Tâche assignée >> Recopiez fidèlement un extrait du texte sur les marchés boursiers : commencez aux mots « En général, les » et arrêtez-vous après les mots « la tendance boursière. ».

Texte à lire >>
En général, les marchés suivent de très près le rebond des indicateurs de confiance.
- Dans le cas présent, après le choc de mars, le caractère exogène de la crise etles mesures publiques prises pour l’endiguer avaient de quoi rassurer. De plus, la crise elle-même a offert d’importantes opportunités sectorielles.
- Par ailleurs, depuis mars, les taux d’intérêt à long terme ont de nouveau reculé. Le mouvement le plus notable vient des Etats-Unis où le taux d’intérêt à 10 ans des bons du Trésor est passé sous les 1 %. Du jamais vu ! Dès le début de la crise, les principales banques centrales du monde ont repris et élargi leurs programmes d’achats de dettes publiques, mais aussi de dettes privées allant dans certains cas jusqu’à acquérir des actions.
- L’afflux massif de liquidités et le souci d’assurer la solvabilité des entreprises ont largement contribué à soutenir la tendance boursière.
Les surperformances des marchés américains et chinois relèvent par ailleurs de facteurs spécifiques :
- Du côté américain, les GAFAM et autres tech – la société Salesforce vient de faire son entrée dans le Dow Jones, détrônant le géant du pétrole (issu de l’empire Rockefeller) Exxon – sont les grandes gagnantes de la crise et tirent la tendance par leur poids croissant dans les indices.

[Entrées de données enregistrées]
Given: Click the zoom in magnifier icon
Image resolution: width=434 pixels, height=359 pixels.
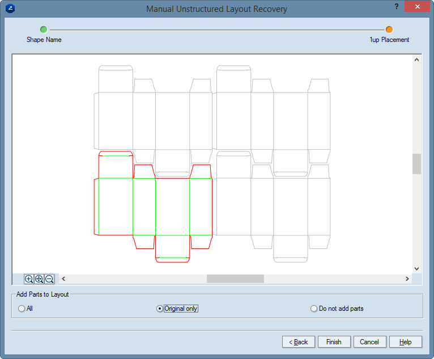Looking at the screenshot, I should coord(29,279).
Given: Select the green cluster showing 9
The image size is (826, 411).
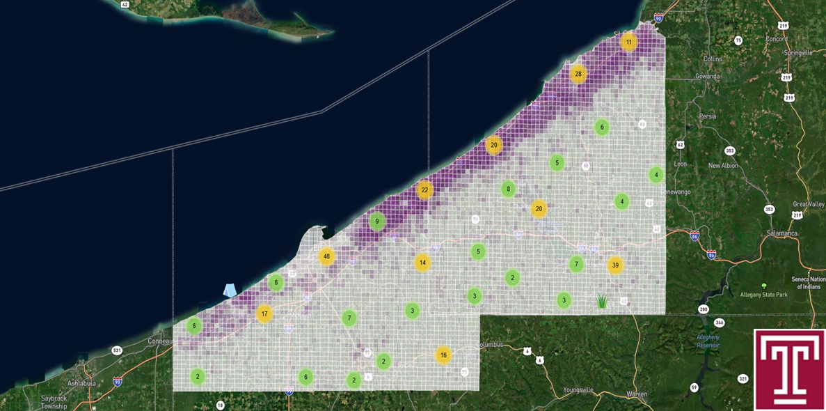Looking at the screenshot, I should (x=376, y=222).
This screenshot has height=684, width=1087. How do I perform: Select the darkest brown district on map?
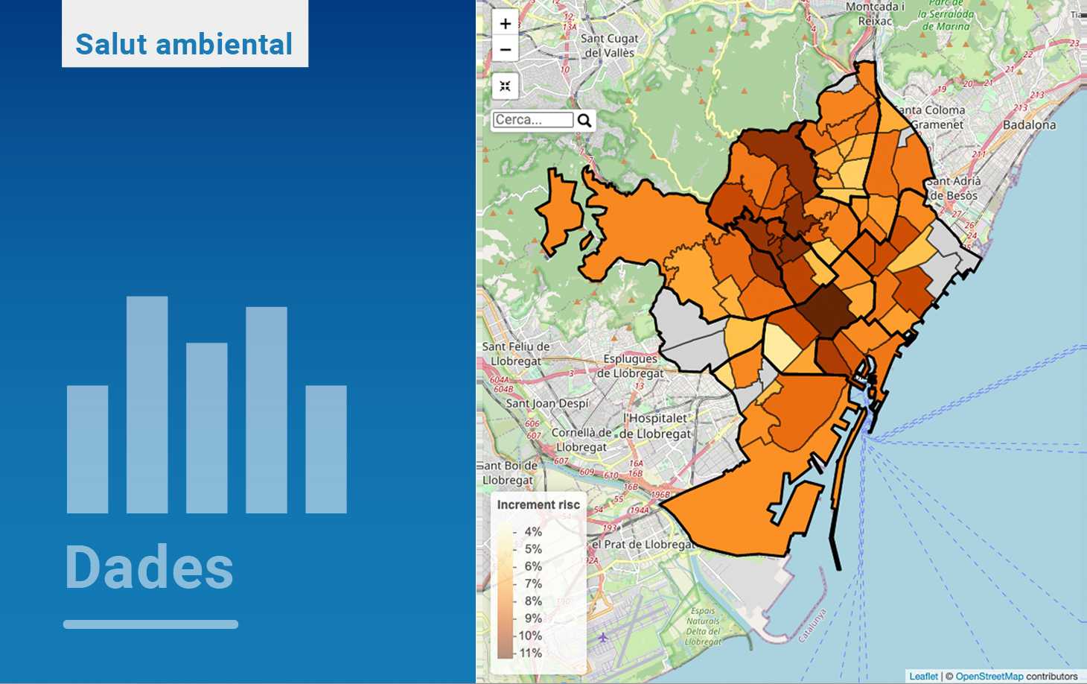point(829,309)
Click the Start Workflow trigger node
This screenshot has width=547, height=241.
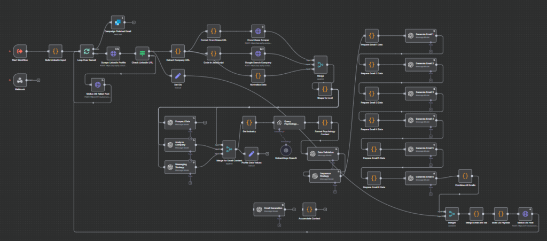[20, 51]
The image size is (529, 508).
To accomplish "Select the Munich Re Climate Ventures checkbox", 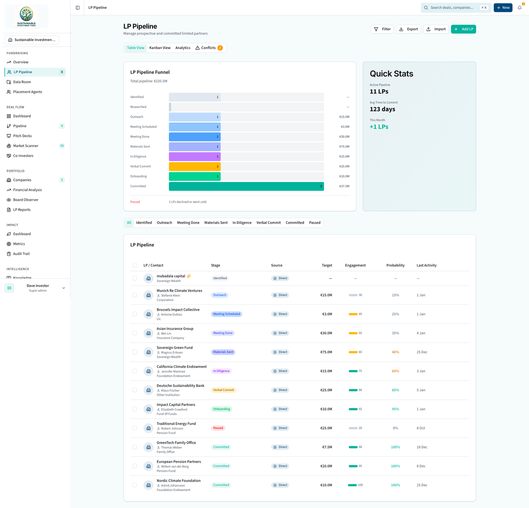I will [135, 295].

Corrigé de l'exercice >>
En général, les marchés suivent de très près le rebond des indicateurs de confiance.
- Dans le cas présent, après le choc de mars, le caractère exogène de la crise etles mesures publiques prises pour l’endiguer avaient de quoi rassurer. De plus, la crise elle-même a offert d’importantes opportunités sectorielles.
- Par ailleurs, depuis mars, les taux d’intérêt à long terme ont de nouveau reculé. Le mouvement le plus notable vient des Etats-Unis où le taux d’intérêt à 10 ans des bons du Trésor est passé sous les 1 %. Du jamais vu ! Dès le début de la crise, les principales banques centrales du monde ont repris et élargi leurs programmes d’achats de dettes publiques, mais aussi de dettes privées allant dans certains cas jusqu’à acquérir des actions.
- L’afflux massif de liquidités et le souci d’assurer la solvabilité des entreprises ont largement contribué à soutenir la tendance boursière.